孫歸燕和夜豪均是難以置信的看著對方。
“這不可能。”孫歸燕的淚水汩汩的流出,她無論如何都無法相信這個事實。
夜豪渾身顫抖,興奮和擔心交織在一起,令得比先前更加的著急和焦慮。月唯是被某種力量所帶走了,可問題是有誰能夠在孫歸燕的眼皮子底下,在如此多是反空間之門印記的鎖定下神不知鬼不覺的將月唯帶走?
“你再檢查一次,這絕對不可能。”孫歸燕開始歇斯底里,一個閃身將夜豪的脖頸捏住,痛苦的說:“麻煩你告訴我,這絕對不是真的。”
“那是迷霧的氣息對不對?”夜豪感受過這種類似的氣息,在彼得大學的一次修行之中,也就是在迷霧區中他第一次見到了demon。
“不,更確切的說是荒原的氣息。”孫歸燕將夜豪丟到一邊,無力的坐在一張椅子上,喃喃的自言自語說:“這不可能,荒人怎么可能會滲透到了后京之中,來到我們孫家的宗祠所在地,而且還是防御最嚴密的地方,就這樣將唯兒帶走了,這不可能啊。”
夜豪的焦慮攀升到了一個頂點,他的力量在咆哮卻找不到一個合適的宣泄口。但這股焦慮沖破了極限,夜豪卻是迅速的冷卻了下來,借助從夢宇宙之中學會的情緒控制,他強行讓自己的情感剝離身體,進入了一個無我的情緒境界之中,他的注意力開始前所未有的集中。

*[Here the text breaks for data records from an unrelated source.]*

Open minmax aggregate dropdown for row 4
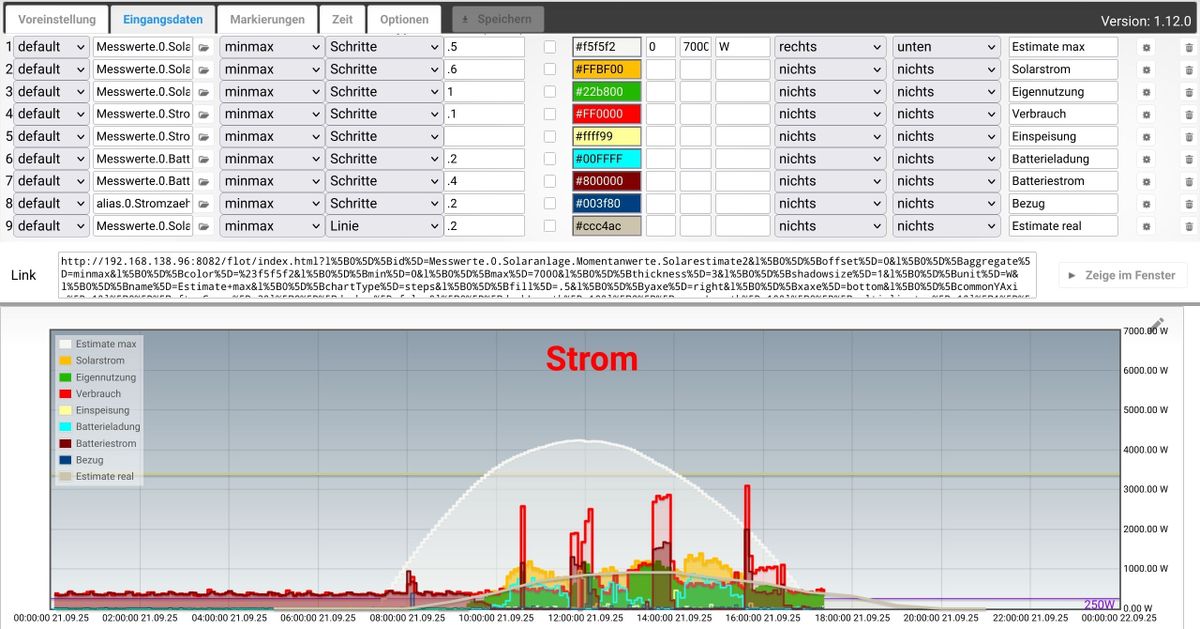 270,114
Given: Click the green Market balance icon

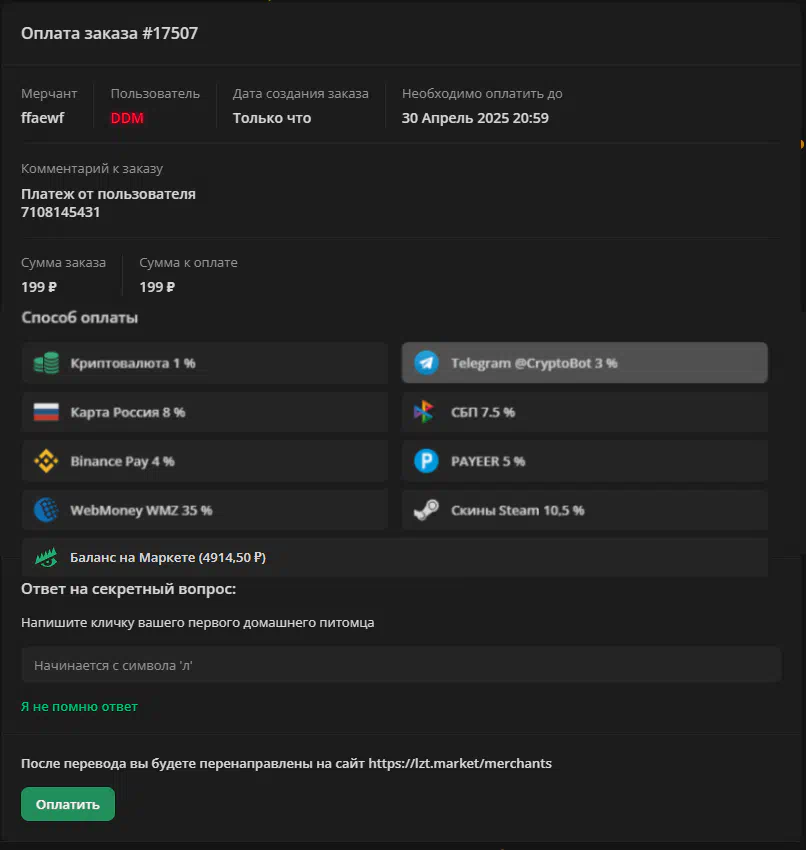Looking at the screenshot, I should coord(46,557).
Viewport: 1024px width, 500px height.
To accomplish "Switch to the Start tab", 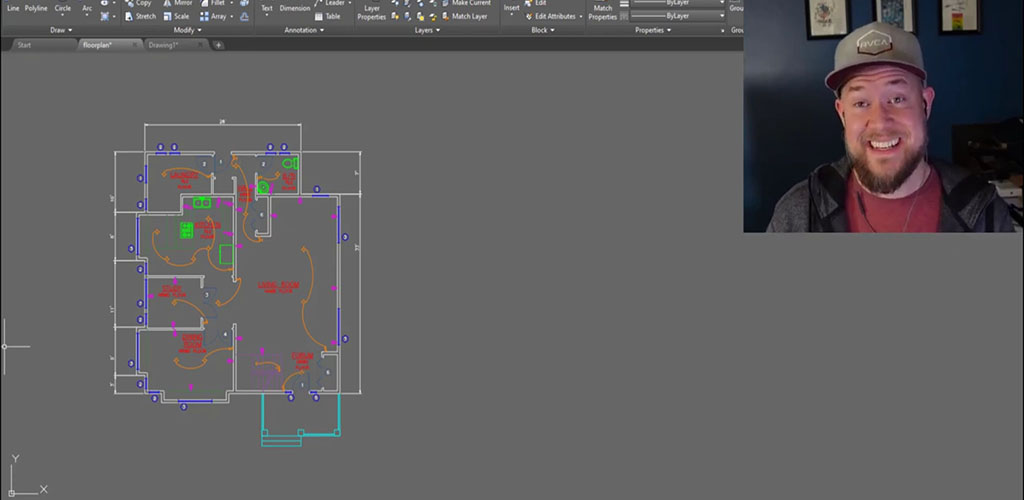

他將投射在腦海之中的環境模型重新梳理了一遍,他立刻便是掌握到許多信息。
一股之前并未注意到,被偽裝過的味道。是的,這些味道被從分子級別上經過基團修飾,使相關的氣味的化學性質發生了轉變。
夜豪的維力延伸出去,將其中十分典型的其中幾個化學性質進行了反向還原。登時一股混合著迷霧中那酸敗的陽光味道傳了過來。那種味道仿佛是被太陽曬過的被褥的味道,是一些烴類物質,看樣子顯然是除了月唯之外另一個生物身上分泌出來的油脂腺的分泌物。

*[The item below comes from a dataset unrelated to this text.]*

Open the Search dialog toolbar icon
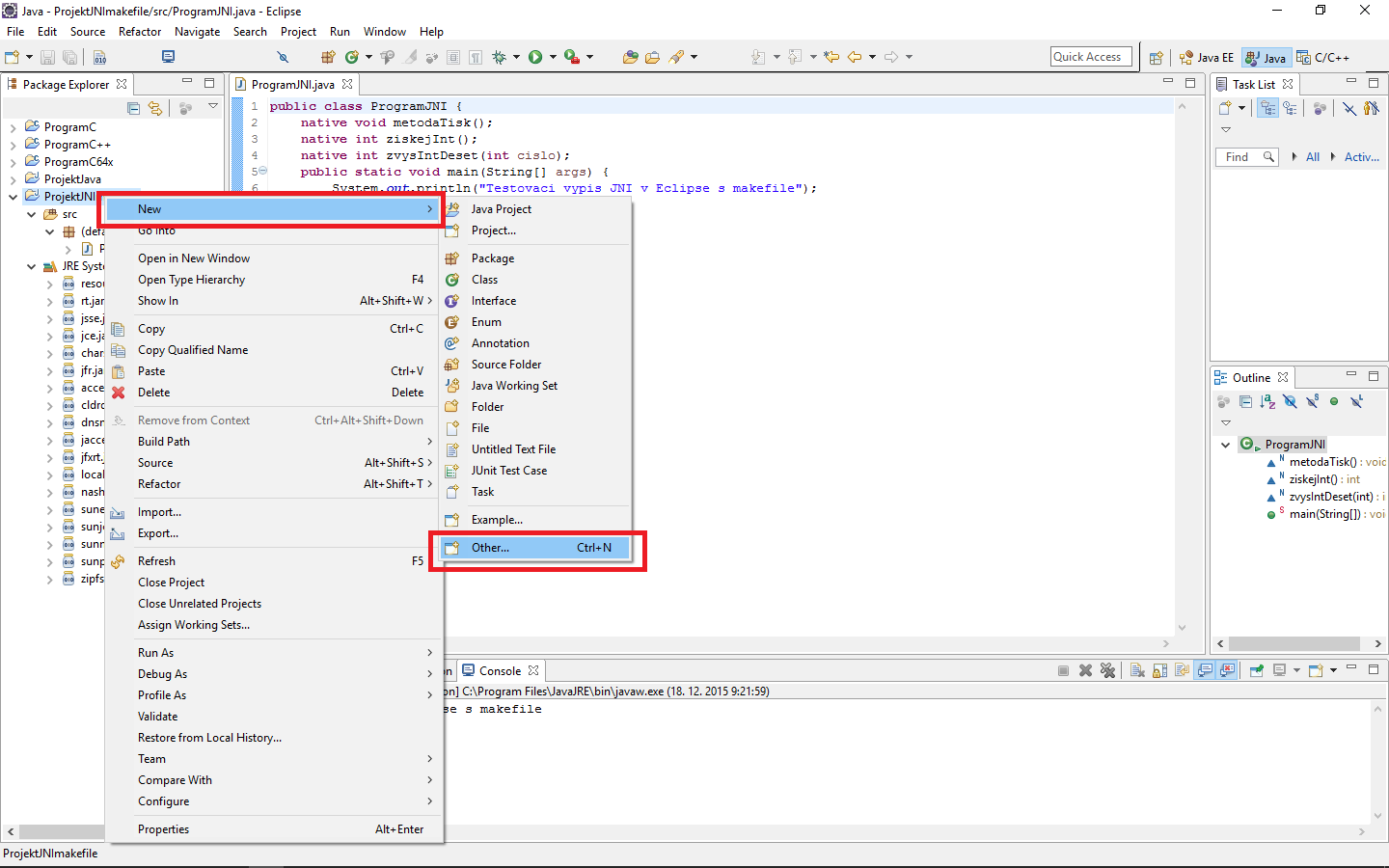The height and width of the screenshot is (868, 1389). 284,57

孫歸燕立刻也察覺到了這股味道,她睜大眼睛盯著夜豪,但卻十分知趣沒有打擾他,因為夜豪通過深淵通道此刻將所有的數據都同步傳輸給了她。
毫無疑問,這里曾經有過另一個生物,或許是荒人亦或者人類的圣裝行者,但毫無疑問的是他或它十分擅長隱匿自己的蹤跡,他甚至有能力將自身的體味進行中和,這便是夜豪都無法做到如此完美。
順著這股氣味的另一頭,夜豪的目光轉移到了石床上,那里有月唯留下的幾根秀發,但那秀發的根部殘留著皮脂腺,是的,這不是自然脫落的頭發。說明月唯受到襲擊之前沒有任何的察覺。
孫歸燕又開始抽泣,更多線索的出現令她的后海和焦慮不斷的攀升。是的,月唯確實失蹤了,或許還活著,但并不代表她現在的境遇就一定很好。
夜豪的空明險些兒被混亂的情緒所沖毀,他的心臟跳動得十分快速,但他還是強行通過壓制神經的電流讓心跳緩慢下來,然后深吸一口氣,繼續他的追蹤。
氣味從床上延伸而出,在空中繞了足足了三四十圈,也就是說,兩人發生過對戰,月唯并不是毫無反抗能力。而且從軌跡上來看,月唯的實力極為的強悍,三四十圈這顯然是在短時間內發生的。
“唯兒繼承了我一部分的ape能力,她的速度也很快。”孫歸燕給夜豪解釋說。
“可問題是,那個東西的速度并不比月唯的慢。”雖然沒有月唯的維力殘留可以證明,但按氣味的軌跡卻是能夠佐證出許多事情。
夜豪的目光轉移到了隧道盡頭的一個角落上,那里的巖體保持得很好,但夜豪的目光卻是停留了下來。